HTTP servers sometimes use compression (gzip or deflate) to allow reducing time spent for transmission. Chunked transfer encoding can be used to delimit parts of the compressed object. In this case, it is worth noting that the chunks are not individually compressed. Instead, the complete payload is compressed and the output of the compression process is chunked using the scheme described in this article. In the case of compression, chunked encoding has the benefit that the compression can be performed on the fly while the data is delivered, as opposed to completing the compression process beforehand to determine the final size.
The chunked transfer mechanism is considered to be always acceptable, even if not listed in the TE request header, and when used with other transfer mechanisms, should always be applied last to the transferred data and never more than one time. This transfer coding method also allows additional entity headers to be sent after the last chunk if the client specified the "trailers" parameter as an argument of the TE header. The origin server of the response can also decide to send additional entity trailers even if the client did not specify the "trailers" option in the TE request header, but only if the metadata is optional (i.e. the client can use the received entity without them). Whenever the trailers are used, the server should list their names in the Trailer header field; 3 headers are specifically prohibited from appearing as a trailer field: Transfer-Encoding, Content-Length and Trailer.
Format
If a Transfer-Encoding header with a value of chunked is specified in an HTTP message (either a request sent by a client or the response from the server), the body of the message is made of an unspecified number of chunks ending with a last, zero-sized, chunk.

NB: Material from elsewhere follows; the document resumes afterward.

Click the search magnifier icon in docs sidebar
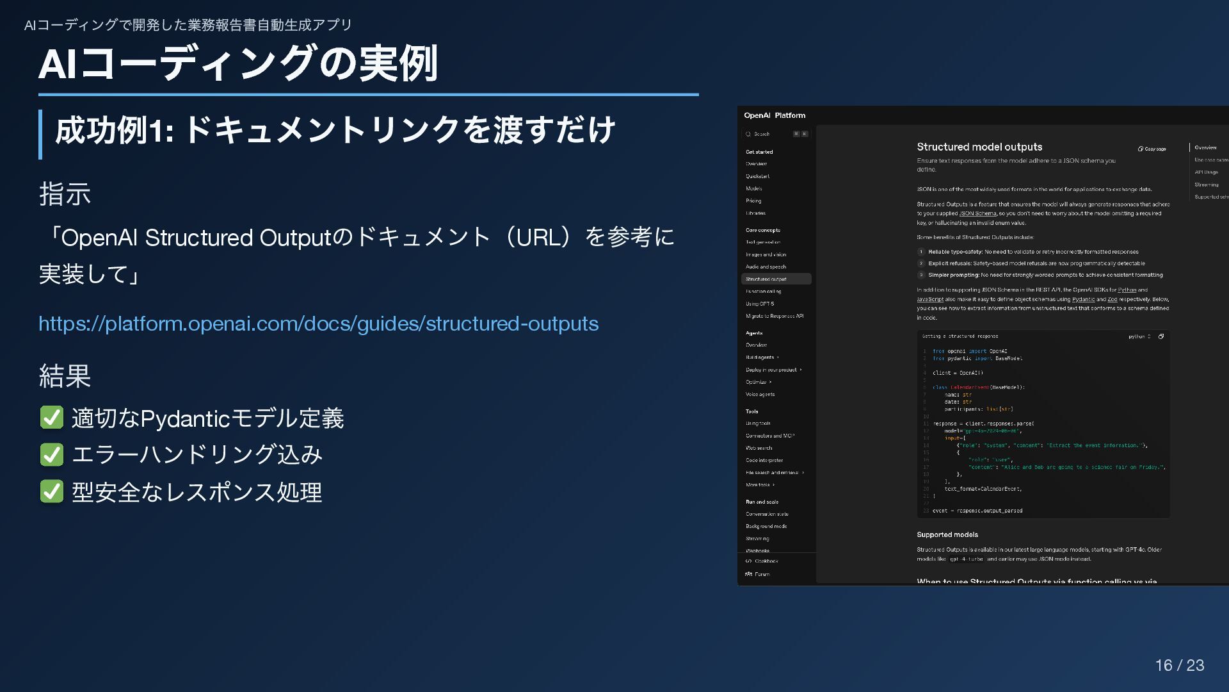The width and height of the screenshot is (1229, 692). click(748, 134)
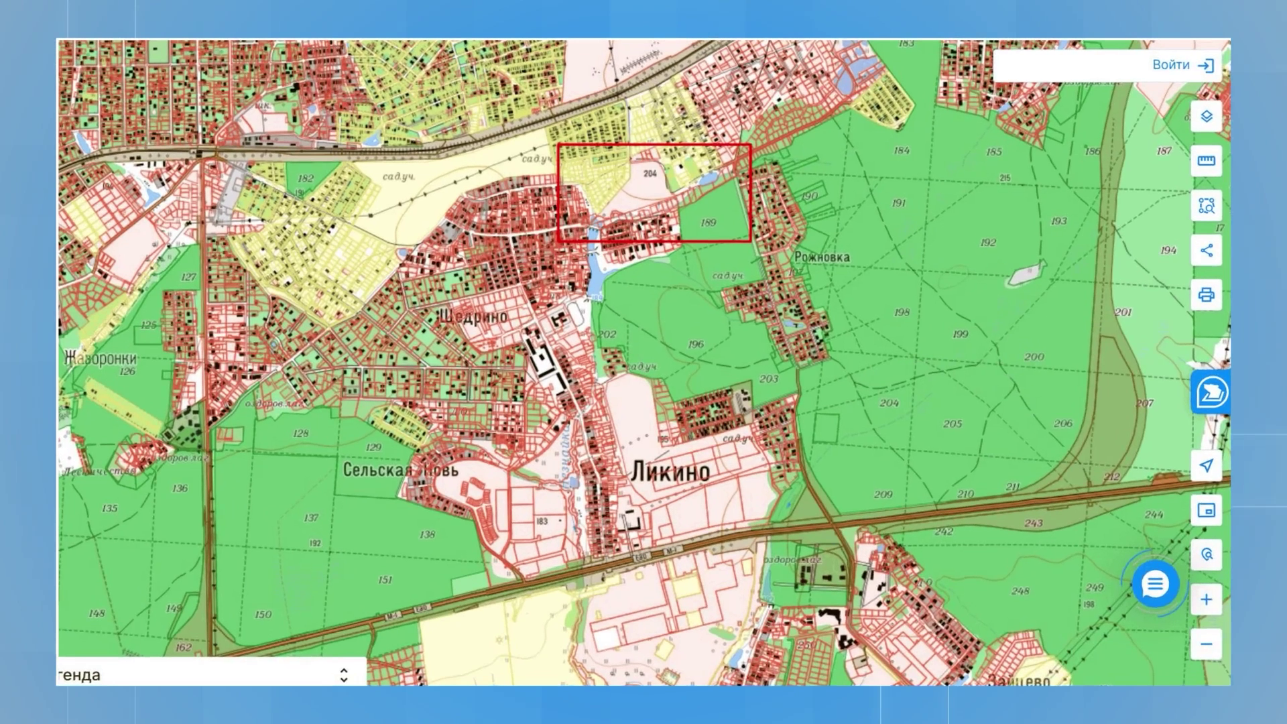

Each non-empty chunk starts with the number of octets of the data it embeds (size written in hexadecimal) followed by a CRLF (carriage return and line feed), and the data itself. The chunk is then closed with a CRLF. In some implementations, white space characters (0x20) are padded between chunk-size and the CRLF.
The last chunk is a single line, simply made of the chunk-size (0), some optional padding white spaces and the terminating CRLF. It is not followed by any data, but optional trailers can be sent using the same syntax as the message headers.
The message is finally closed by a final CRLF combination.
Sample
Encoded response
HTTP/1.1 200 OK Content-Type: text/plain Transfer-Encoding: chunked 23 This is the data in the first chunk 1C and this is the second one 0
Encoded response (hex)
0000:0000 48 54 54 50 2f 31 2e 31 20 32 30 30 20 4f 4b 0d HTTP/1.1 200 OK. 0000:0010 0a 43 6f 6e 74 65 6e 74 2d 54 79 70 65 3a 20 74 .Content-Type: t 0000:0020 65 78 74 2f 70 6c 61 69 6e 0d 0a 54 72 61 6e 73 ext/plain..Trans 0000:0030 66 65 72 2d 45 6e 63 6f 64 69 6e 67 3a 20 63 68 fer-Encoding: ch 0000:0040 75 6e 6b 65 64 0d 0a 0d 0a 32 33 0d 0a 54 68 69 unked....23..Thi 0000:0050 73 20 69 73 20 74 68 65 20 64 61 74 61 20 69 6e s is the data in 0000:0060 20 74 68 65 20 66 69 72 73 74 20 63 68 75 6e 6b the first chunk 0000:0070 0d 0a 0d 0a 31 43 0d 0a 61 6e 64 20 74 68 69 73 ....1C..and this 0000:0080 20 69 73 20 74 68 65 20 73 65 63 6f 6e 64 20 6f is the second o 0000:0090 6e 65 0d 0a 30 0d 0a 0d 0a ne..0....
Decoded data
This is the data in the first chunk and this is the second one
See RFC 2616 for further details; section 3.6.1 in particular.